_TEXT_:
+++

Whatever the internal class and ethnic divisions may have been, when the revolutionary struggles erupted from their social bases, all the fractions of the “modernizing” bourgeoisie and the “traditional” oligarchy agreed on one thing: the need to defeat the peasants and workers and prevent the lower classes from conquering the upper classes definitively. In this sense, there was no social revolution, only a political one, and even that political revolution was less complete than is customarily assumed. The social struggles have continued, with their ups and downs, until today.
The Constitution of 1917 proclaimed a supposedly “revolutionary” capitalist state with a strong presidency, which, as it turned out, required years of internal and external struggles to become consolidated. There were many competitors for state power, but almost all who triumphed were big boosters of manipulating revolutionary rhetoric for capitalist ends. President Lázaro Cárdenas (1934–1940) introduced a profound nationalism, but he never intended to break with the capitalist system. Carlos Salinas de Gortari (1988–1994) and his successors were servants of foreign capital, criminals and thieves on a grand scale, who sacrificed national dignity (dignidad)—a hugely important concept in Latin America connoting self-respect and pride—on the altar of their own greed and the economic and political interests of Mexico’s giant neighbor to the north, the United States.

+++

_DATA EXCERPTS_:
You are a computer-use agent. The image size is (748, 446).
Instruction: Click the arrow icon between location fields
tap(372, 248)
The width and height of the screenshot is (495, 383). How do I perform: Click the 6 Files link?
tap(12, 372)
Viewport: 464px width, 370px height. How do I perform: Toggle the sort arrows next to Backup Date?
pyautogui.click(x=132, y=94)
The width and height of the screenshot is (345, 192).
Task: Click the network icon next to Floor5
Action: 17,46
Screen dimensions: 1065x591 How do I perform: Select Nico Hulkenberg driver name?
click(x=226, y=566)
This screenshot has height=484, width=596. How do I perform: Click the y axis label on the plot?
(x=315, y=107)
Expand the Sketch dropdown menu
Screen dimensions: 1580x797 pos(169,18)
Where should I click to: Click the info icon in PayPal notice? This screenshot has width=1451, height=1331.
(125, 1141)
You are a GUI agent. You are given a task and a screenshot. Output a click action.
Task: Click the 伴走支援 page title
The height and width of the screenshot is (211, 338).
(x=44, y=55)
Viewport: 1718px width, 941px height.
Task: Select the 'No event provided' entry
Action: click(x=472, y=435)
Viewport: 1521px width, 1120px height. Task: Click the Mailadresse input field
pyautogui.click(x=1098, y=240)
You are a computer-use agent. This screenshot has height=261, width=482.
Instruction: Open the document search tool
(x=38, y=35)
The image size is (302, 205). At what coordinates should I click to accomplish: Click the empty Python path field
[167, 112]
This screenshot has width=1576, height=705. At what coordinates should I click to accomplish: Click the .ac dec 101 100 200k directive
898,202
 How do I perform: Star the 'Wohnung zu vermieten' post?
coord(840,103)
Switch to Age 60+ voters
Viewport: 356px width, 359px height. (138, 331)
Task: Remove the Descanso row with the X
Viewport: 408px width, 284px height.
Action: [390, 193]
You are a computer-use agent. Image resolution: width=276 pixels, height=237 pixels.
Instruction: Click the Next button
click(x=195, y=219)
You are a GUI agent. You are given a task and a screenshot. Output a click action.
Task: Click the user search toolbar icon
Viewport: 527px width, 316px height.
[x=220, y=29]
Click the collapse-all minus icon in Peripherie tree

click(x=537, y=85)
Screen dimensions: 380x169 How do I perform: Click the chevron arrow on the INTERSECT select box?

+++

_WHAT IS ASKED_:
**A)** Please output everything in the Mexico passage from "The Constitution of" down to "the United States.".
**B)** According to the Mexico passage, what kind of state did the Constitution of 1917 proclaim?
Work only from the Mexico passage and leave the data aside.

_TASK-BY-TASK ANSWERS_:
**A)**
The Constitution of 1917 proclaimed a supposedly “revolutionary” capitalist state with a strong presidency, which, as it turned out, required years of internal and external struggles to become consolidated. There were many competitors for state power, but almost all who triumphed were big boosters of manipulating revolutionary rhetoric for capitalist ends. President Lázaro Cárdenas (1934–1940) introduced a profound nationalism, but he never intended to break with the capitalist system. Carlos Salinas de Gortari (1988–1994) and his successors were servants of foreign capital, criminals and thieves on a grand scale, who sacrificed national dignity (dignidad)—a hugely important concept in Latin America connoting self-respect and pride—on the altar of their own greed and the economic and political interests of Mexico’s giant neighbor to the north, the United States.

**B)** A supposedly "revolutionary" capitalist state with a strong presidency.